In summary, the costs are a small price to pay for the third-party verification that your home was properly constructed correctly to match an intended green building design. Typical code officials or home inspectors can’t give the same peace of mind on the home’s actual performance as the thorough work a professional LEED for Homes Green Rater can provide with their extensive training in building science. Other benefits include the ability to get an energy-efficient mortgage using the Green Rater’s report, since ENERGY STAR for Homes is basically a prerequisite for a LEED Home. Also, green homes have reduced home insurance, and higher property value now that the real estate MLS has gone green. Prospective home buyers can now look for third-party certification, such as a LEED-certified home.
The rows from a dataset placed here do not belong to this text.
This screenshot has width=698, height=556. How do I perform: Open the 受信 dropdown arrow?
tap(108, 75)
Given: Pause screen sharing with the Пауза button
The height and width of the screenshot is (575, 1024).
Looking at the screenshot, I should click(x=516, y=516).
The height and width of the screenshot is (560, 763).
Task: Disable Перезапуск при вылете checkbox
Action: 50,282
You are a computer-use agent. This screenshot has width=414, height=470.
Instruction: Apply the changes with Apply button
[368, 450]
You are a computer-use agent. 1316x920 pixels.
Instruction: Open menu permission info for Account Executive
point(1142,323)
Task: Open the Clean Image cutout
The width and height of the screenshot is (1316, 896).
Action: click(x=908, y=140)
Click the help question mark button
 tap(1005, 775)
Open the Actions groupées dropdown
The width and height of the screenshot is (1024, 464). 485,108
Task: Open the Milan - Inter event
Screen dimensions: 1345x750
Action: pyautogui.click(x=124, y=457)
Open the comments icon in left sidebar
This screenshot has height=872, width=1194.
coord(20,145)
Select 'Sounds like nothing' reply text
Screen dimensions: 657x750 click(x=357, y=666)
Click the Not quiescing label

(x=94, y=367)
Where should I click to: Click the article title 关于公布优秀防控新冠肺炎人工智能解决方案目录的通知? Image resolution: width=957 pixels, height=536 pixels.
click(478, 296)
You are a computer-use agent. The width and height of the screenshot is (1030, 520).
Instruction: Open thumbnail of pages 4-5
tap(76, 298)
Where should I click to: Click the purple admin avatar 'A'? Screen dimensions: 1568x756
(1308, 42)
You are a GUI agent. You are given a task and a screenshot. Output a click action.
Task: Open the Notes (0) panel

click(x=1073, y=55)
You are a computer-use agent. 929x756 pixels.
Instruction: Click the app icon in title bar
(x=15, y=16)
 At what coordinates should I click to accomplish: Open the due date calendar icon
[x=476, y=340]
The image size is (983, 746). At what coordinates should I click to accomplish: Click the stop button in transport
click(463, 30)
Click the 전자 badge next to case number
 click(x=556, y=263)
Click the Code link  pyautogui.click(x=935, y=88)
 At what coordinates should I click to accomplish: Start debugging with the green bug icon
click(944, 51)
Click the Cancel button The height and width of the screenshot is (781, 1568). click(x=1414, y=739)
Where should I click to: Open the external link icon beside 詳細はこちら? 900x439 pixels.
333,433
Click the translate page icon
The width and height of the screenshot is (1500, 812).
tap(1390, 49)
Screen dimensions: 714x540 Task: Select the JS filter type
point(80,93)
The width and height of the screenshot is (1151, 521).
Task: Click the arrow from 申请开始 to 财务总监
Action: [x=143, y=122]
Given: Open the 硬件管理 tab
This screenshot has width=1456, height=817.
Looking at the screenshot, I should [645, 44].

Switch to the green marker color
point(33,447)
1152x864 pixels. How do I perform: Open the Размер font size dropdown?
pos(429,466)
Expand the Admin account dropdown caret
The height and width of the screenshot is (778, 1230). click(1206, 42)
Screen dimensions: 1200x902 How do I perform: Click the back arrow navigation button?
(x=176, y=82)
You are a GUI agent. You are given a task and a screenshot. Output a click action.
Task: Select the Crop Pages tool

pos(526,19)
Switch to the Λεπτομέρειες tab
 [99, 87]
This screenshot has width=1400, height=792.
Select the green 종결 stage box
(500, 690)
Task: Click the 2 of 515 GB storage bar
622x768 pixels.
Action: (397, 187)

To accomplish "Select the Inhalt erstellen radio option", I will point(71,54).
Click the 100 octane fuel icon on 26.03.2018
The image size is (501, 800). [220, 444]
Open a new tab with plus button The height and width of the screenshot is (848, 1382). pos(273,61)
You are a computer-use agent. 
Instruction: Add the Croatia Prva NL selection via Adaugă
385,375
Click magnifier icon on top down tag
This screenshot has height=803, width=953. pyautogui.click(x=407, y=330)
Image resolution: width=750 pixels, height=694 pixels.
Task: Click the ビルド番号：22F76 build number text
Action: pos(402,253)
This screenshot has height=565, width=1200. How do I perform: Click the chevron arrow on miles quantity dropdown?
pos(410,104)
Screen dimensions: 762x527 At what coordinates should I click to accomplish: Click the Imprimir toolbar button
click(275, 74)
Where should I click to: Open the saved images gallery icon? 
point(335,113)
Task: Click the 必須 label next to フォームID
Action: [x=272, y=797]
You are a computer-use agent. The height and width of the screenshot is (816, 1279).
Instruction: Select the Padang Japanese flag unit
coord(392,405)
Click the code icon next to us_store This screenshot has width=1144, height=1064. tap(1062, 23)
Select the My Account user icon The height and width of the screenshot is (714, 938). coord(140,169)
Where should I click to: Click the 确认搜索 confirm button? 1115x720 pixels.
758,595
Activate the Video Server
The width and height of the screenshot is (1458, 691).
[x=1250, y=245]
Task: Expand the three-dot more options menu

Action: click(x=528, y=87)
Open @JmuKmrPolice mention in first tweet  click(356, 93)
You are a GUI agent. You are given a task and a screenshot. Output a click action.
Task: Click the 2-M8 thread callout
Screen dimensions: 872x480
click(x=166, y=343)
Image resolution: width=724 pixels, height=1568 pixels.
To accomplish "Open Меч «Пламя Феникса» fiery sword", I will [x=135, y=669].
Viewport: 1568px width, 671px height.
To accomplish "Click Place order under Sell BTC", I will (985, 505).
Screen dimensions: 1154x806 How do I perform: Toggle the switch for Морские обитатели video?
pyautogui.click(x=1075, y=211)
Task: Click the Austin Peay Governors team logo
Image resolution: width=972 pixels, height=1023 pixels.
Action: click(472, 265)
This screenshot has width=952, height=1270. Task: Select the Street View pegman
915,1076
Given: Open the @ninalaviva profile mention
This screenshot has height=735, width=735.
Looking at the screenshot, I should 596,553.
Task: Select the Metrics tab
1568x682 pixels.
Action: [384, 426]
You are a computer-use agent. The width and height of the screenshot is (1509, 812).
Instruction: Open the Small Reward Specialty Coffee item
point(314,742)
The fees can be even less for multi-family homes or production-built homes that become LEED certified, due to the economies of scale on the reviewing and verification side.
If you’re located in the Midwest and would like to use AES as your LEED for Homes Provider, get started and sign up. For more information, or to receive a custom proposal for your project, call 888-533-3274 or email firstname.lastname@example.org.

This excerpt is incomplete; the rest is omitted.